Radial Microcolumnar Cortical Architecture: Maturational Arrest or Cortical Dysplasia?

Abstract

The fetal neocortical plate, from initiation of radial migration at 5 weeks' gestation until midgestation, exhibits radial microcolumnar architecture. Horizontal histologic layering or lamination becomes superimposed in the second half of gestation, although residua of the columnar pattern persist postnatally, particularly where the cortex bends: at the crowns of gyri and in the depths of sulci. Columnar architecture of the cortical plate in the first half of gestation mostly results from radial migration of neuroblasts, but the Cajal-Retzius neurons and GABAergic neuroblasts from tangential migration regulate a transition to horizontal lamination of the mature cortex.
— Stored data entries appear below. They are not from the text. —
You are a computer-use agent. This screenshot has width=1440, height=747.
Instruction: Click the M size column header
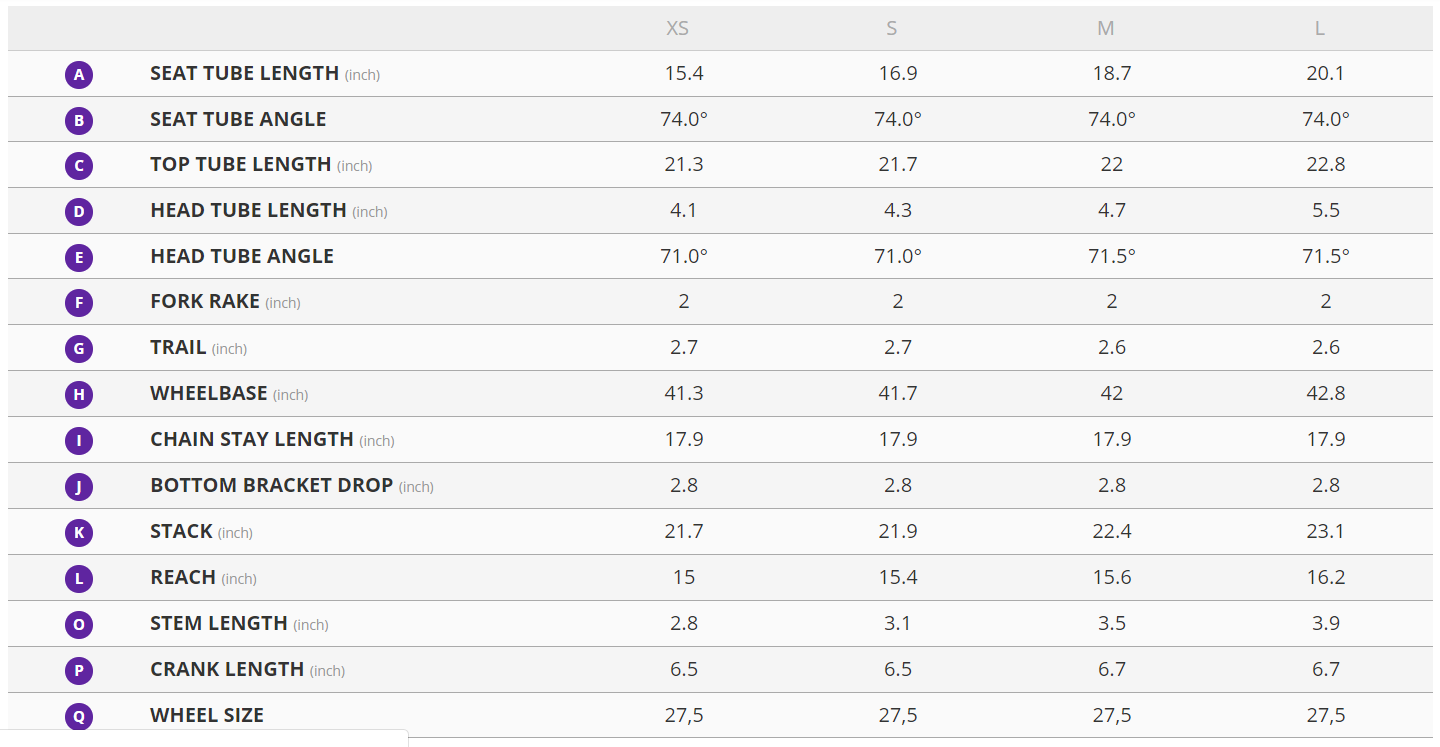[1105, 29]
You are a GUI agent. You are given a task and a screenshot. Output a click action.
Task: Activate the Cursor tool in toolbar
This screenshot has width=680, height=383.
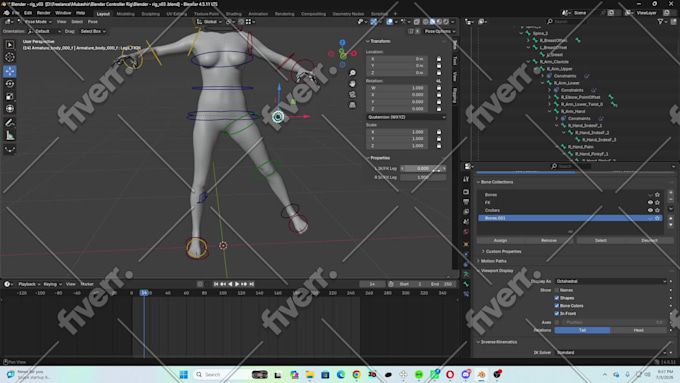(x=10, y=57)
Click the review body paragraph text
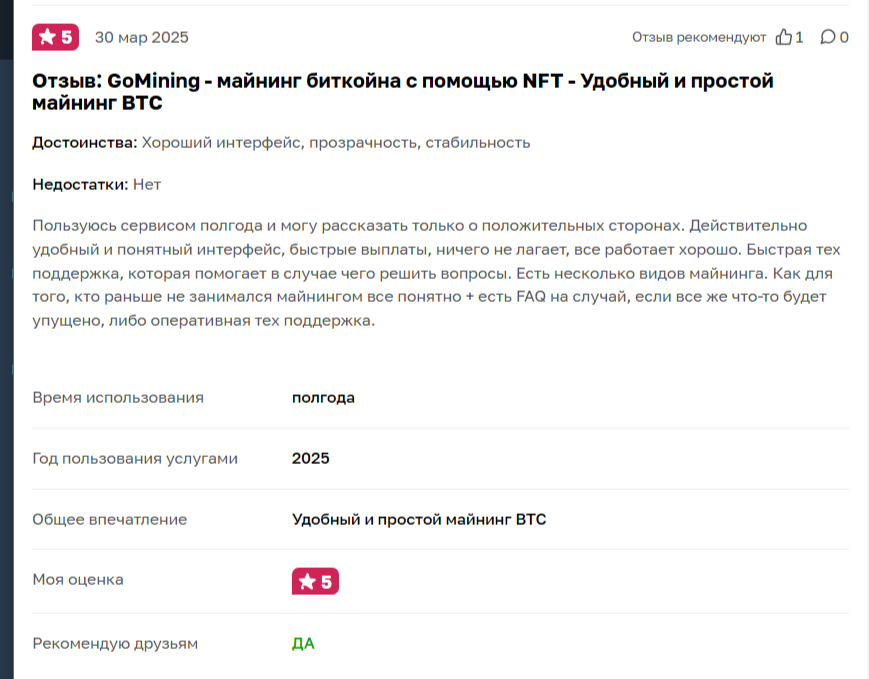869x679 pixels. tap(433, 273)
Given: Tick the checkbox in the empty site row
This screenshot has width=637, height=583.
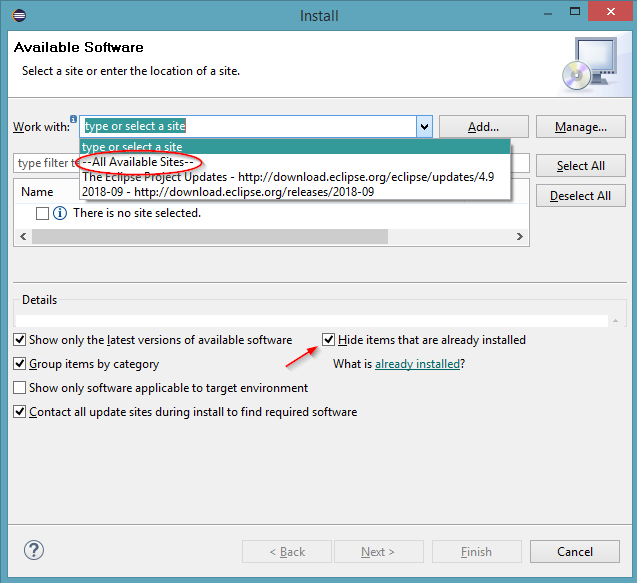Looking at the screenshot, I should tap(42, 213).
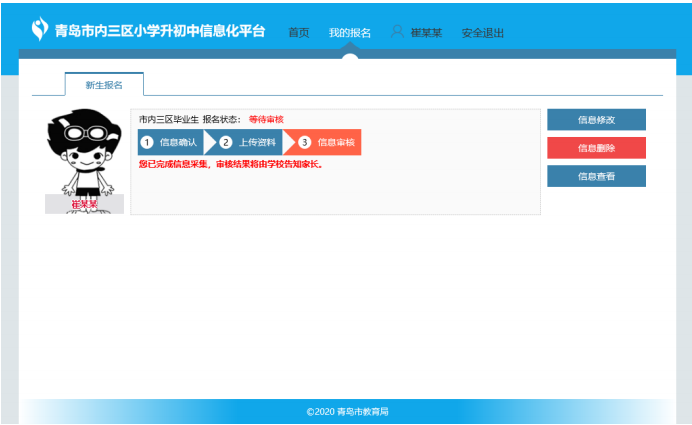The width and height of the screenshot is (692, 425).
Task: Click the name label under the avatar
Action: click(x=84, y=204)
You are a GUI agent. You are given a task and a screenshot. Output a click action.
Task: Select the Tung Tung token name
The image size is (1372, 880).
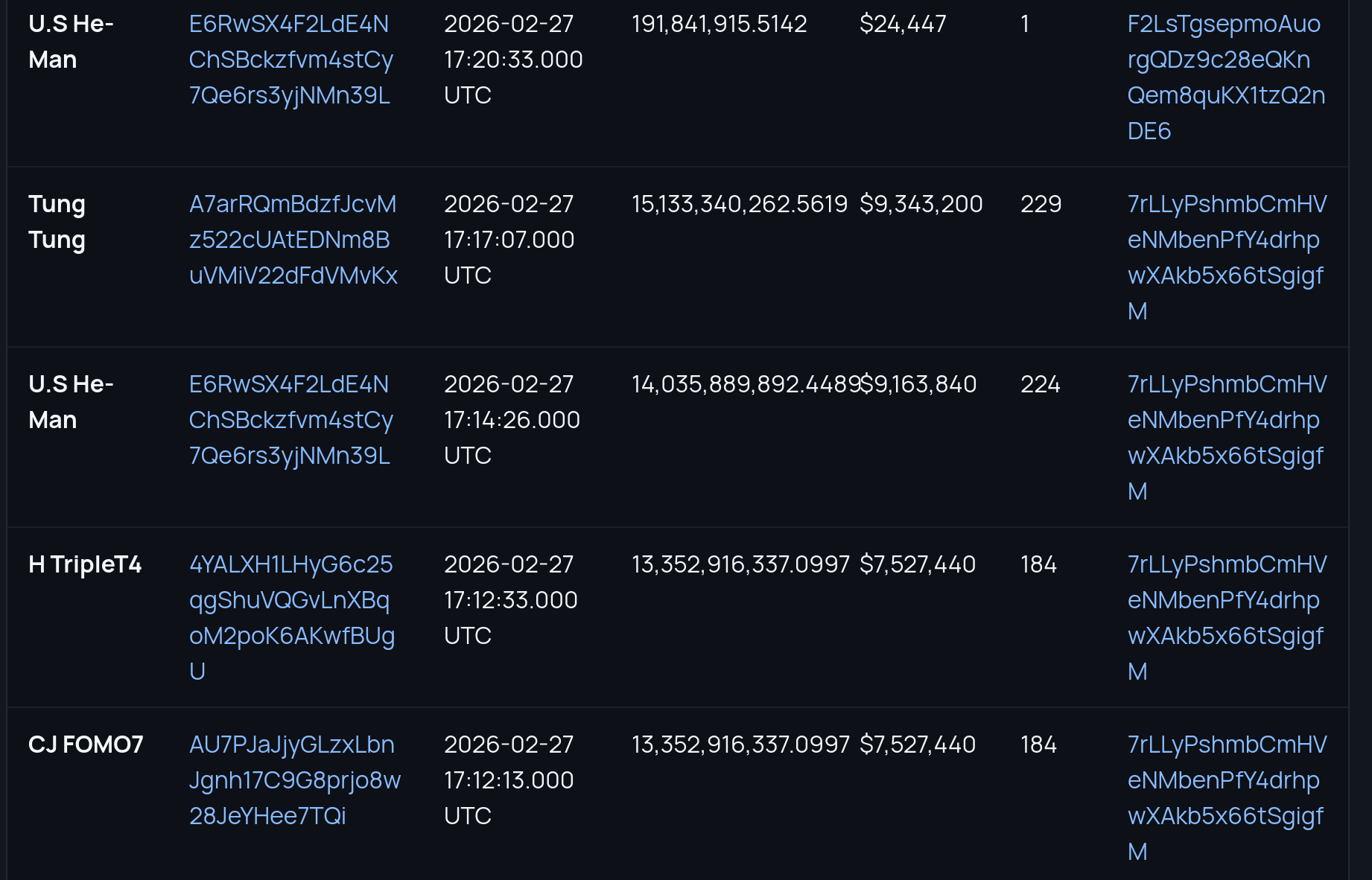coord(57,221)
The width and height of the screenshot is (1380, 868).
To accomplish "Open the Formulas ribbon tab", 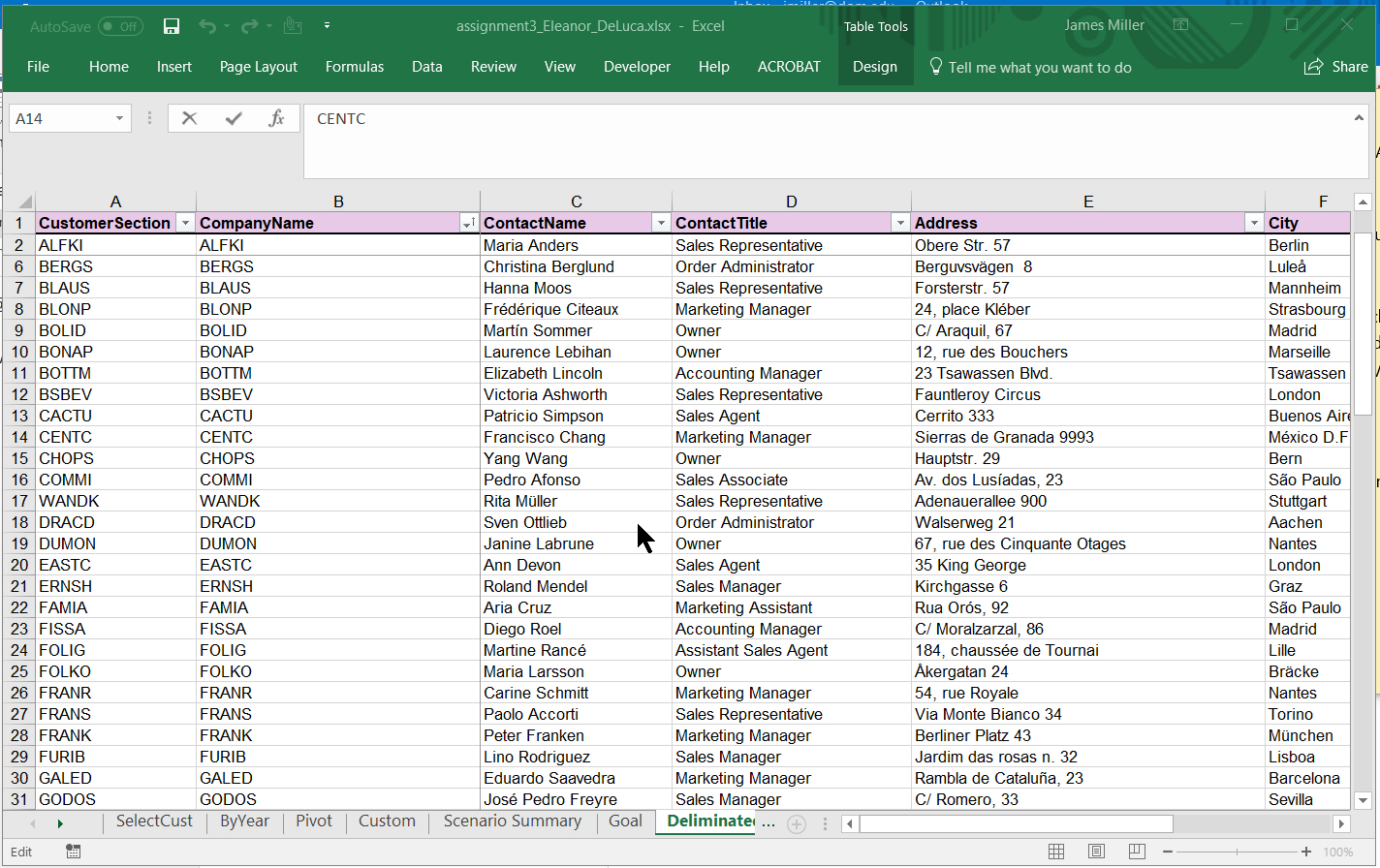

In children and adults, prominent columnar architecture is a feature of many focal cortical dysplasias and is now recognized as a distinctive pattern of focal cortical dysplasias in the new International League Against Epilepsy classification. It also occurs, however, in many genetic syndromes and chromosomopathic conditions, including 22q12 deletions (DiGeorge syndrome), in several primary cerebral malformations, in the contralateral cingulate gyrus in hemimegalencephaly, in cortical tubers of tuberous sclerosis, in the margins of porencephalic cysts resulting from prenatal infarcts, and in some inborn metabolic defects such as methylmalonic acidemia. Synaptophysin demonstrates both radial and horizontal lamination of synaptic layers. Persistent fetal cortical architecture is potentially epileptogenic. We conclude that columnar architecture is a maturational arrest in histogenesis of the neocortical plate and becomes a component of cortical dysplasia in the perinatal period. An initially physiological process thus becomes pathologic by virtue of advancing age, but traces of it persist in normal mature brains. It also occurs in many genetic and inborn metabolic diseases and after acquired ischemic insults of the fetal brain.